Quote all of the data below word for word, keeping every line and its order unchanged.

Records to process:
—————

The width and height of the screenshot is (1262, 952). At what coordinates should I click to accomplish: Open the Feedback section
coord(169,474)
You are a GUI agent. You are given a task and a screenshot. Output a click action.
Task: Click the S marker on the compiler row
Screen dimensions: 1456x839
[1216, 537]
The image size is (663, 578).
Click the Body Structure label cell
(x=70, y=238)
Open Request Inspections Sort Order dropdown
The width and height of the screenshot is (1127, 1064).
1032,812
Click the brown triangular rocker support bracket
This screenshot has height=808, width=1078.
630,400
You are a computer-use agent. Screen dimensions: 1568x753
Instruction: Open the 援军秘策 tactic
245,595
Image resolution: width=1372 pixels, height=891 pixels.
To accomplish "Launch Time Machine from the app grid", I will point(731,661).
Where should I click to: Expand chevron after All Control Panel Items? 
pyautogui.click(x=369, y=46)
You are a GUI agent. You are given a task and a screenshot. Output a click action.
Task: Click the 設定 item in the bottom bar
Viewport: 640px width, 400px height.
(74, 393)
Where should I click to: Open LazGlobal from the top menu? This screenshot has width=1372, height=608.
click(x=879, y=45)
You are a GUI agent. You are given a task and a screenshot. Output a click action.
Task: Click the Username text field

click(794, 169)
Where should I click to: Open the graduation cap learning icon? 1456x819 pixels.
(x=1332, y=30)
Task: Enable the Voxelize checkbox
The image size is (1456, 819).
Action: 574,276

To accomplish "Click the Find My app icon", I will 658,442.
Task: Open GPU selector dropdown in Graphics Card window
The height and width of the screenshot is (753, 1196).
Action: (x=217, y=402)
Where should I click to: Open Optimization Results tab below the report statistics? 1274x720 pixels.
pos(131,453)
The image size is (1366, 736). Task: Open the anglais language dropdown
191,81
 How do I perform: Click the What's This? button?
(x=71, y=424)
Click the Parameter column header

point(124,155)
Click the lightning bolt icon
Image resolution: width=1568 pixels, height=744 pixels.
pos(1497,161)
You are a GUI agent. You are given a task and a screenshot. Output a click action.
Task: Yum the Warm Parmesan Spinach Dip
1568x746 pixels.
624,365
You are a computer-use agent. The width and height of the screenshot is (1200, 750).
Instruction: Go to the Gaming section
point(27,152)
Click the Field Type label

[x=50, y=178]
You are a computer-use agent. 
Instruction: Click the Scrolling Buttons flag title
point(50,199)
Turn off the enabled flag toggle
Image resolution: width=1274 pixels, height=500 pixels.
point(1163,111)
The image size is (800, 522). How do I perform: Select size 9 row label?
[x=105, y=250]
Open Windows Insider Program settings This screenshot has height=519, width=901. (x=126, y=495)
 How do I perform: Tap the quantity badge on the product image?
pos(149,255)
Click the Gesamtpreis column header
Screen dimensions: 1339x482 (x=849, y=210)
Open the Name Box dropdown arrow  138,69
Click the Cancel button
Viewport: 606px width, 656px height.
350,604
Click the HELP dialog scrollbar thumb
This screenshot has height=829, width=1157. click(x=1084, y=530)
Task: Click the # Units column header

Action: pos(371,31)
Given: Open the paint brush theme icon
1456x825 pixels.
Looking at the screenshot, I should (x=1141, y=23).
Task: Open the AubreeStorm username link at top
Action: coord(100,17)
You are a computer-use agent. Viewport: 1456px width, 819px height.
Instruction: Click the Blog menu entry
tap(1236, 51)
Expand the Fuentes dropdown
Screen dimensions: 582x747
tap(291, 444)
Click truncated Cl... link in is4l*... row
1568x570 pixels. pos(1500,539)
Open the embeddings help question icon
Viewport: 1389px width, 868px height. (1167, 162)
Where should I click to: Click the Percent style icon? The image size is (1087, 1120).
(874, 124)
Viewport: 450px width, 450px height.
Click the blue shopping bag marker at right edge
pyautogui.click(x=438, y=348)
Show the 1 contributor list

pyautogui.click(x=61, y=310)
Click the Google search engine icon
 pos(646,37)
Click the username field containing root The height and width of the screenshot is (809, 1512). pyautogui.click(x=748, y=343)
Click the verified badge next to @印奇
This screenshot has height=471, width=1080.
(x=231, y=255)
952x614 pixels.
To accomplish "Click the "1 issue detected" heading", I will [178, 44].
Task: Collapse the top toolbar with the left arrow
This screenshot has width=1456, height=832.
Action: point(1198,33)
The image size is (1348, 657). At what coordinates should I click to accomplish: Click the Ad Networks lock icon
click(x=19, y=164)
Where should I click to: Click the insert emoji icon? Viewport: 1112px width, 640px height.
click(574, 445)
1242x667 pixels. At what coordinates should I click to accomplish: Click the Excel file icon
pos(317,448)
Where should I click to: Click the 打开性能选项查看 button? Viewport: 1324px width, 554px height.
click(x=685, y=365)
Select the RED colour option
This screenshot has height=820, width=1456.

—————

Exercise output:
The width and height of the screenshot is (1262, 952). At what coordinates should I click to accomplish: Open the Feedback section
coord(169,474)
You are a GUI agent. You are given a task and a screenshot. Output a click action.
Task: Click the S marker on the compiler row
Screen dimensions: 1456x839
[1216, 537]
The image size is (663, 578).
Click the Body Structure label cell
(x=70, y=238)
Open Request Inspections Sort Order dropdown
The width and height of the screenshot is (1127, 1064).
1032,812
Click the brown triangular rocker support bracket
This screenshot has height=808, width=1078.
630,400
You are a computer-use agent. Screen dimensions: 1568x753
Instruction: Open the 援军秘策 tactic
245,595
Image resolution: width=1372 pixels, height=891 pixels.
To accomplish "Launch Time Machine from the app grid", I will point(731,661).
Where should I click to: Expand chevron after All Control Panel Items? 
pyautogui.click(x=369, y=46)
You are a GUI agent. You are given a task and a screenshot. Output a click action.
Task: Click the 設定 item in the bottom bar
Viewport: 640px width, 400px height.
(74, 393)
Where should I click to: Open LazGlobal from the top menu? This screenshot has width=1372, height=608.
click(x=879, y=45)
You are a GUI agent. You are given a task and a screenshot. Output a click action.
Task: Click the Username text field

click(794, 169)
Where should I click to: Open the graduation cap learning icon? 1456x819 pixels.
(x=1332, y=30)
Task: Enable the Voxelize checkbox
The image size is (1456, 819).
Action: 574,276

To accomplish "Click the Find My app icon", I will 658,442.
Task: Open GPU selector dropdown in Graphics Card window
The height and width of the screenshot is (753, 1196).
Action: (x=217, y=402)
Where should I click to: Open Optimization Results tab below the report statistics? 1274x720 pixels.
pos(131,453)
The image size is (1366, 736). Task: Open the anglais language dropdown
191,81
 How do I perform: Click the What's This? button?
(x=71, y=424)
Click the Parameter column header

point(124,155)
Click the lightning bolt icon
Image resolution: width=1568 pixels, height=744 pixels.
pos(1497,161)
You are a GUI agent. You are given a task and a screenshot. Output a click action.
Task: Yum the Warm Parmesan Spinach Dip
1568x746 pixels.
624,365
You are a computer-use agent. The width and height of the screenshot is (1200, 750).
Instruction: Go to the Gaming section
point(27,152)
Click the Field Type label

[x=50, y=178]
You are a computer-use agent. 
Instruction: Click the Scrolling Buttons flag title
point(50,199)
Turn off the enabled flag toggle
Image resolution: width=1274 pixels, height=500 pixels.
point(1163,111)
The image size is (800, 522). How do I perform: Select size 9 row label?
[x=105, y=250]
Open Windows Insider Program settings This screenshot has height=519, width=901. (x=126, y=495)
 How do I perform: Tap the quantity badge on the product image?
pos(149,255)
Click the Gesamtpreis column header
Screen dimensions: 1339x482 (x=849, y=210)
Open the Name Box dropdown arrow  138,69
Click the Cancel button
Viewport: 606px width, 656px height.
350,604
Click the HELP dialog scrollbar thumb
This screenshot has height=829, width=1157. click(x=1084, y=530)
Task: Click the # Units column header

Action: pos(371,31)
Given: Open the paint brush theme icon
1456x825 pixels.
Looking at the screenshot, I should (x=1141, y=23).
Task: Open the AubreeStorm username link at top
Action: coord(100,17)
You are a computer-use agent. Viewport: 1456px width, 819px height.
Instruction: Click the Blog menu entry
tap(1236, 51)
Expand the Fuentes dropdown
Screen dimensions: 582x747
tap(291, 444)
Click truncated Cl... link in is4l*... row
1568x570 pixels. pos(1500,539)
Open the embeddings help question icon
Viewport: 1389px width, 868px height. (1167, 162)
Where should I click to: Click the Percent style icon? The image size is (1087, 1120).
(874, 124)
Viewport: 450px width, 450px height.
Click the blue shopping bag marker at right edge
pyautogui.click(x=438, y=348)
Show the 1 contributor list

pyautogui.click(x=61, y=310)
Click the Google search engine icon
 pos(646,37)
Click the username field containing root The height and width of the screenshot is (809, 1512). pyautogui.click(x=748, y=343)
Click the verified badge next to @印奇
This screenshot has height=471, width=1080.
(x=231, y=255)
952x614 pixels.
To accomplish "Click the "1 issue detected" heading", I will [178, 44].
Task: Collapse the top toolbar with the left arrow
This screenshot has width=1456, height=832.
Action: point(1198,33)
The image size is (1348, 657). At what coordinates should I click to accomplish: Click the Ad Networks lock icon
click(x=19, y=164)
Where should I click to: Click the insert emoji icon? Viewport: 1112px width, 640px height.
click(574, 445)
1242x667 pixels. At what coordinates should I click to accomplish: Click the Excel file icon
pos(317,448)
Where should I click to: Click the 打开性能选项查看 button? Viewport: 1324px width, 554px height.
click(x=685, y=365)
Select the RED colour option
This screenshot has height=820, width=1456.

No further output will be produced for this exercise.